“We can’t be the world’s policeman.”
That was the exclamation I overheard which set in motion an essay to answer the dilemma of safety and responsibility in an unsettled world.
This is a largely abstract work, one relying heavily on the application and ballast of common sense. On one hand, there is little patience in me for voluminous empirical observations that are, really, exponents of one unifying phenomenon, much as a score of spokes pleonastically describes the radius of a wheel. Why comment on all of them? On the other hand, I do not claim to be a proper academic, so I do not propose to satisfy for any reader the formal dissection of one thesis or another. Intellect is a resource, not a refuge. A vision can only be birthed with ideal but the power of a vision is only as strong as its practical application, and it cannot remain an ideal. It is my experience that one should become very suspicious of the well-learned man who appears more a caretaker of his theories than a philosophical navigator for his fellow man. We should all be humbled by those of few words who are doing what others only speak of, and but reconditely.
This essay is the response to a much shorter, informal exploration of the topic that was typed up in about an hour on the evening of February 23rd of this year. The five months necessary to complete a thorough address are in part due to inevitable research and editing, but also to confront reasons for undertaking what is, for me, a somewhat terse writer, by far the largest dialectical project in or out of academia.

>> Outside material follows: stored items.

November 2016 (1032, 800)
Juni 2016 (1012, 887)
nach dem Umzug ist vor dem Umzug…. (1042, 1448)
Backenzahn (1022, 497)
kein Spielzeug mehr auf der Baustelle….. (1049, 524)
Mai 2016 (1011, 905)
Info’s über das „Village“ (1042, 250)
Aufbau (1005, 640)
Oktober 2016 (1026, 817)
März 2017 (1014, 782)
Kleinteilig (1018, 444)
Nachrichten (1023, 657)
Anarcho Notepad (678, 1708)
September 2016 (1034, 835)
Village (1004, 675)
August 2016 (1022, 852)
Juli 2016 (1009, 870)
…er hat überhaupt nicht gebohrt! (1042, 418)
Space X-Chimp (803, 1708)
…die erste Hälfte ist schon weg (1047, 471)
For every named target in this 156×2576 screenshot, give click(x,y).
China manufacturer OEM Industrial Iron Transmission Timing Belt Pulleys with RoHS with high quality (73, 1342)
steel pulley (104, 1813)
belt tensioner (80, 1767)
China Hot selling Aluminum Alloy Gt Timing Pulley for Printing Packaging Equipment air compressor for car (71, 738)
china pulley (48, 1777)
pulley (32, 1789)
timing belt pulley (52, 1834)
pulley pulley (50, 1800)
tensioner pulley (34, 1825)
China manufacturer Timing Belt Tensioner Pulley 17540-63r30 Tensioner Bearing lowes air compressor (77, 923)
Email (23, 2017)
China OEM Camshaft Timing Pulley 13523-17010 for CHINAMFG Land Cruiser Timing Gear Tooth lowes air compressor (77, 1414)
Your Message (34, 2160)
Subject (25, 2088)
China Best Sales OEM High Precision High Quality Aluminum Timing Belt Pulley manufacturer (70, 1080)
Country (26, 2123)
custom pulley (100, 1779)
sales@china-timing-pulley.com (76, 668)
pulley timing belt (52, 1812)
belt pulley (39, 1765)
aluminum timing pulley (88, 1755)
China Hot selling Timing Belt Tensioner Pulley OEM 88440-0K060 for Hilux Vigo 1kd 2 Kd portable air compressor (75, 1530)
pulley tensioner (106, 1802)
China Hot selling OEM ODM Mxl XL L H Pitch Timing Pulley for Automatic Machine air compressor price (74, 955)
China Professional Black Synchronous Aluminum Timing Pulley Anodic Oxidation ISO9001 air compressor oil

When I earned a Bachelors degree three years ago, I vowed never to attend graduate school for various reasons - not the least of which being a lack of need for progressive education reserved for the lawyer or the doctor - though I now additionally see I have since learned much without the artificial impetus of coursework and grading. Mere interest in matters and their edifying pursuit have propelled me instead. In a sense, this essay can be seen as a culmination not unlike a Masters thesis, and so less, in my eyes, an authoritative challenge to the debate at large than an account of knowledge and its employment. This essay is only an introduction. I am then most eager to, through experience and insight in coming years, refine my reasoned speculation on the forward course of mankind.